Fed purchases have created a Treasury market “bubble” that may keep growing, said Jim Rogers, an investor and author of the book “Hot Commodities.” The Fed, like the Bank of Japan before it, is supporting government debt, he said.

“In Japan, long-term bonds were yielding one half of one percent at one time,” Rogers said on Bloomberg Television in an interview from Singapore, where he lives. “This can go to absurd levels, and bubbles usually do.”

Japan’s 10-year yields, little changed today at 1.46 percent, fell to 0.43 percent in June 2003, the lowest since Bloomberg data tracking the figure began in 1985.

Mortgage Rates

Yields suggest U.S. credit markets haven’t fully recovered after last year’s decline.

Thirty-year mortgage rates rose to 4.87 percent in the seven days ended April 9 from 4.78 percent the week before, which was the lowest since Freddie Mac, the McLean, Virginia- based mortgage-finance company, began tracking the figure 37 years ago. Rates are 1.95 percentage points more than U.S. 10- year yields, widening from 1.46 percentage points two years ago.

The difference between what banks and the Treasury pay to borrow money for three months, the so-called TED spread, narrowed to 95 basis points from 96 basis points on April 10. The spread, which reached 4.64 percentage points in October, was about 36 basis points 24 months ago.

U.S. retail sales rose 0.3 percent in March, according to the median estimate in a Bloomberg News survey before the Commerce Department’s report tomorrow.

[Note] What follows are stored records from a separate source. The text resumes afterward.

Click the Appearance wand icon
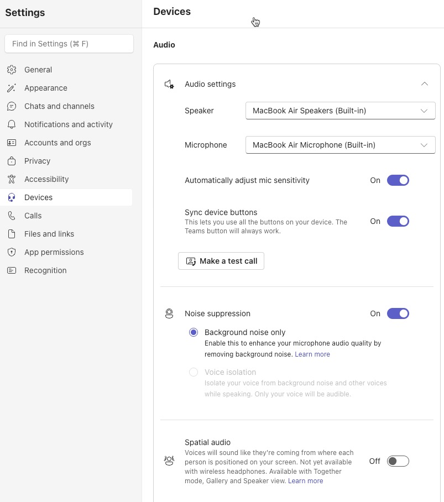 pos(12,88)
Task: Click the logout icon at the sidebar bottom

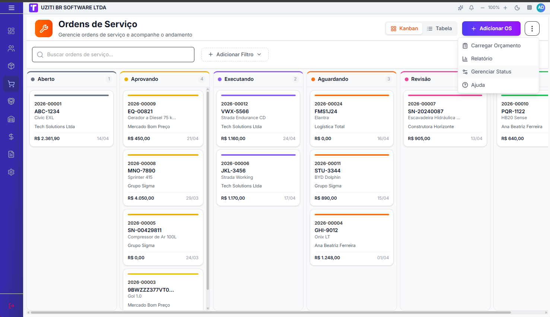Action: click(x=11, y=306)
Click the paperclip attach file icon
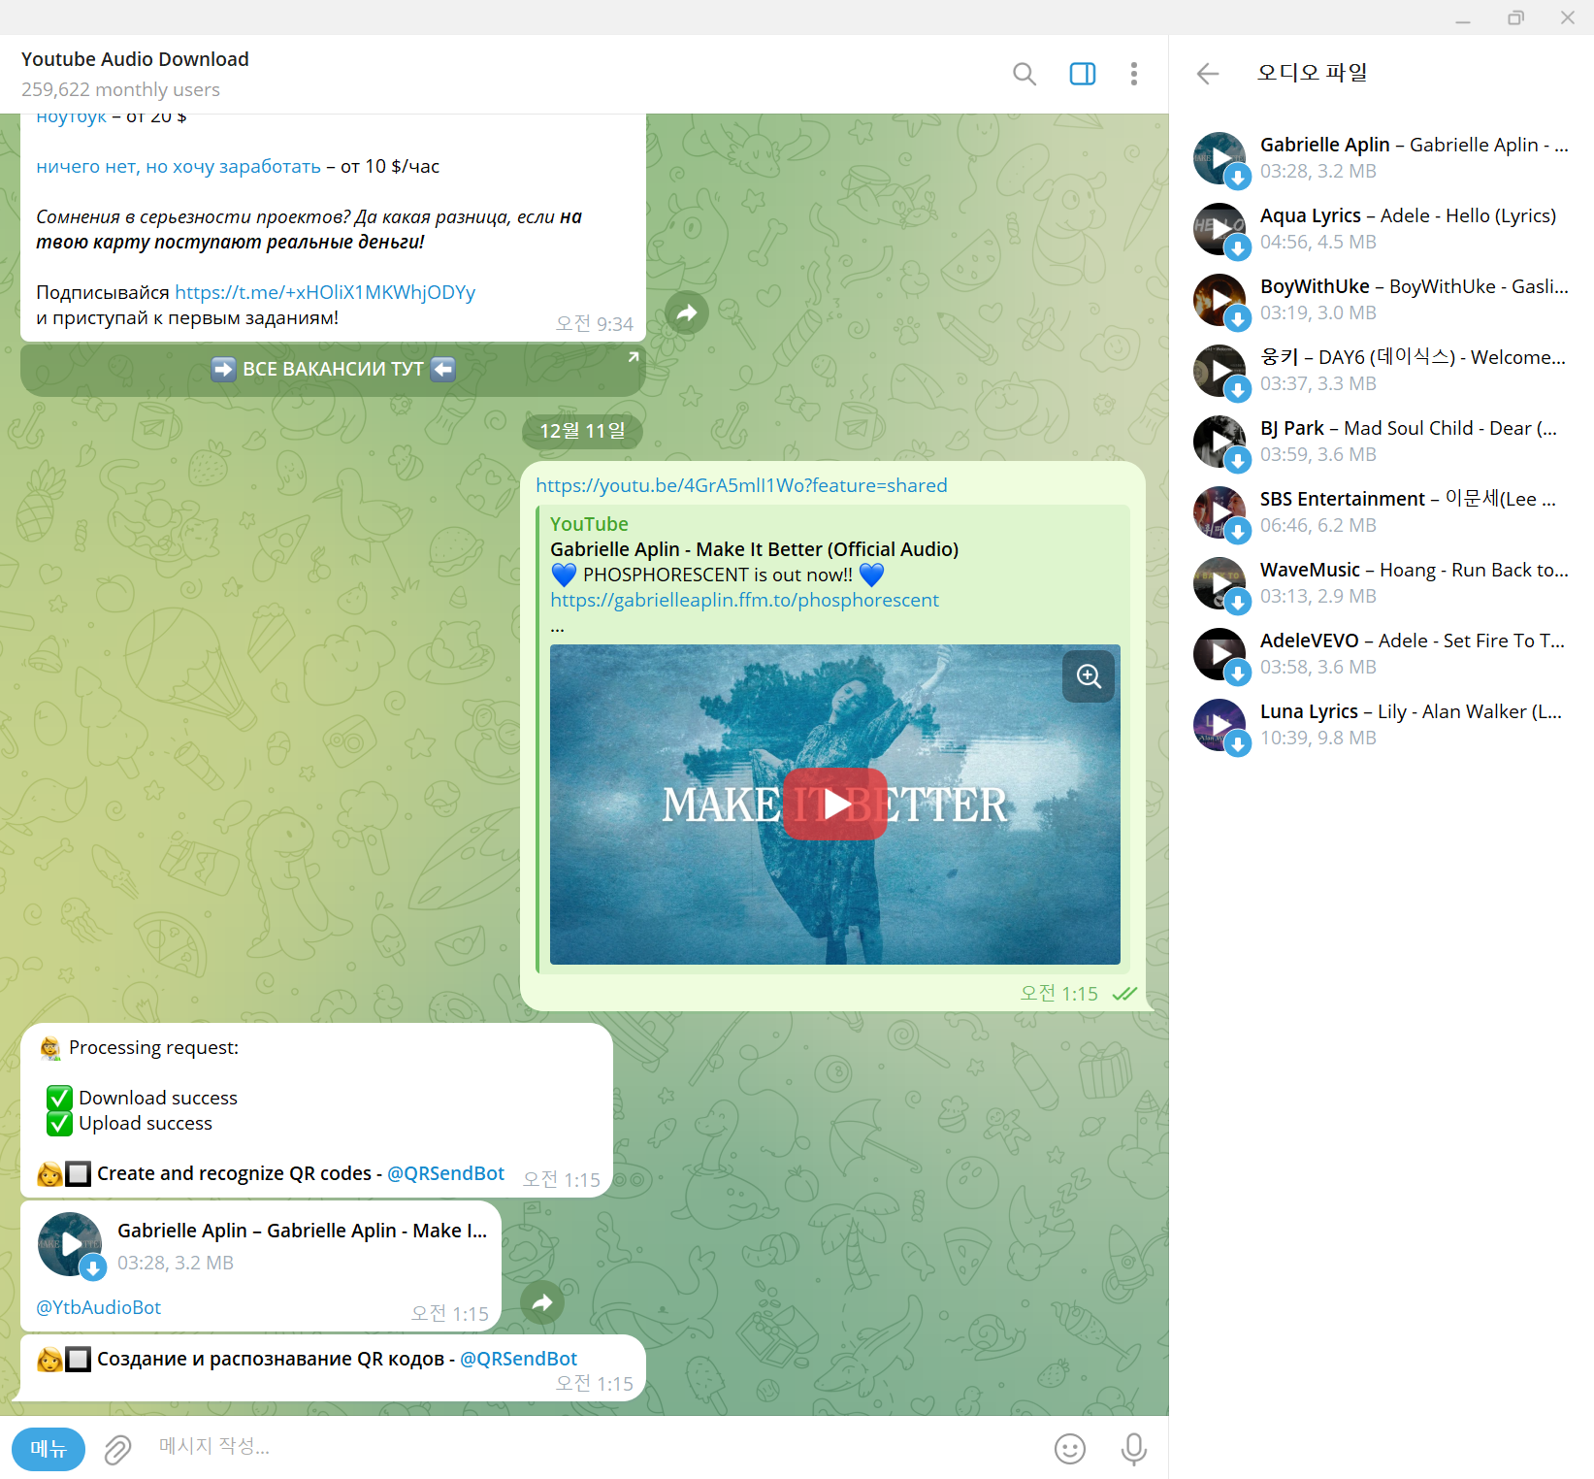Viewport: 1594px width, 1479px height. [117, 1449]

Industrial production dropped 0.9 percent, the 14th decline in the last 15 months, figures from the Fed on April 15 may show, according to a separate Bloomberg survey.

General Motors

The Treasury Department has ordered General Motors Corp. to prepare for a bankruptcy filing by June 1, the New York Times reported, raising speculation it will default on its bonds.

Treasuries fell last week as the government sold $59 billion of notes to help fund President Barack Obama’s spending plans. Government securities dropped 1.2 percent in April, extending a 1.4 percent loss in the first quarter that marked the worst start to a year since 1999, according to Merrill Lynch & Co.’s U.S. Treasury Master Index.

Fed Chairman Ben S. Bernanke’s efforts to spur growth may result in a higher cost of living, said Allan Meltzer, the central bank historian and professor of political economy at Carnegie Mellon University in Pittsburgh.

Inflation “will get higher than it was in the 1970s,” Meltzer said. At the end of that decade, consumer prices rose at a year-over-year rate of 13.3 percent. Rising costs erode the value of the fixed payments from bonds.

The difference between rates on 10-year notes and Treasury Inflation Protected Securities, which reflects the outlook among traders for consumer prices, was little changed at 1.33 percentage points from near zero at the end of 2008. The average for the past five years is 2.25 percentage points.

The U.S. consumer price index probably fell 0.1 percent in March from a year earlier, according to economists surveyed by Bloomberg before the Labor Department report on April 15. In February, the index rose at a year-over-year rate of 0.2 percent.